Material provided
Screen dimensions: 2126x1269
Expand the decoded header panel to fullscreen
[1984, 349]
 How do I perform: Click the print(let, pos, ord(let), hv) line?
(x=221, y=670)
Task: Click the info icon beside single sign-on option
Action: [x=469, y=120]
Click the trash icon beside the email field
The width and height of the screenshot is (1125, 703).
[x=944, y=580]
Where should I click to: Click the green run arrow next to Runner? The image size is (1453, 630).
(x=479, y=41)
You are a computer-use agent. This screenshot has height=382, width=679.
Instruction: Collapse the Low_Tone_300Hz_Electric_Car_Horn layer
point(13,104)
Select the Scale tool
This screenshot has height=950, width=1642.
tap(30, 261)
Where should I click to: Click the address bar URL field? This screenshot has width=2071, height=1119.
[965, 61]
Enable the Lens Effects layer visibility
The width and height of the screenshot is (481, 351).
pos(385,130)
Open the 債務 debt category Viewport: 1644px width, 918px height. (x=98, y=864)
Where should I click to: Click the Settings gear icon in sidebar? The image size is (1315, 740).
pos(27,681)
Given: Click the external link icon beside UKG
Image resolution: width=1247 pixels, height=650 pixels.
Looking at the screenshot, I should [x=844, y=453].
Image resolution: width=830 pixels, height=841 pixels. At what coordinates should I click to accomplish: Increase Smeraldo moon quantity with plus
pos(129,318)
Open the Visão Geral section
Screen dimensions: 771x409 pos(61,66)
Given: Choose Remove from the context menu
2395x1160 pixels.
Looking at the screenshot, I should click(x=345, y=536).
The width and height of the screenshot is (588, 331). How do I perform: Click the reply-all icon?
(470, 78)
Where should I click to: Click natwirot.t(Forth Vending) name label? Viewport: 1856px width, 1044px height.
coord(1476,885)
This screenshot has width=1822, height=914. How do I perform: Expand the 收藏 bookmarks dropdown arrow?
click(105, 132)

To do
Each entry above is to be transcribed exactly as it was written.

Solution to this exercise
Screen dimensions: 2126x1269
Expand the decoded header panel to fullscreen
[1984, 349]
 How do I perform: Click the print(let, pos, ord(let), hv) line?
(x=221, y=670)
Task: Click the info icon beside single sign-on option
Action: [x=469, y=120]
Click the trash icon beside the email field
The width and height of the screenshot is (1125, 703).
[x=944, y=580]
Where should I click to: Click the green run arrow next to Runner? The image size is (1453, 630).
(x=479, y=41)
You are a computer-use agent. This screenshot has height=382, width=679.
Instruction: Collapse the Low_Tone_300Hz_Electric_Car_Horn layer
point(13,104)
Select the Scale tool
This screenshot has height=950, width=1642.
tap(30, 261)
Where should I click to: Click the address bar URL field? This screenshot has width=2071, height=1119.
[965, 61]
Enable the Lens Effects layer visibility
The width and height of the screenshot is (481, 351).
pos(385,130)
Open the 債務 debt category Viewport: 1644px width, 918px height. (x=98, y=864)
Where should I click to: Click the Settings gear icon in sidebar? The image size is (1315, 740).
pos(27,681)
Given: Click the external link icon beside UKG
Image resolution: width=1247 pixels, height=650 pixels.
Looking at the screenshot, I should [x=844, y=453].
Image resolution: width=830 pixels, height=841 pixels. At what coordinates should I click to accomplish: Increase Smeraldo moon quantity with plus
pos(129,318)
Open the Visão Geral section
Screen dimensions: 771x409 pos(61,66)
Given: Choose Remove from the context menu
2395x1160 pixels.
Looking at the screenshot, I should click(x=345, y=536).
The width and height of the screenshot is (588, 331). How do I perform: Click the reply-all icon?
(470, 78)
Where should I click to: Click natwirot.t(Forth Vending) name label? Viewport: 1856px width, 1044px height.
coord(1476,885)
This screenshot has width=1822, height=914. How do I perform: Expand the 收藏 bookmarks dropdown arrow?
click(105, 132)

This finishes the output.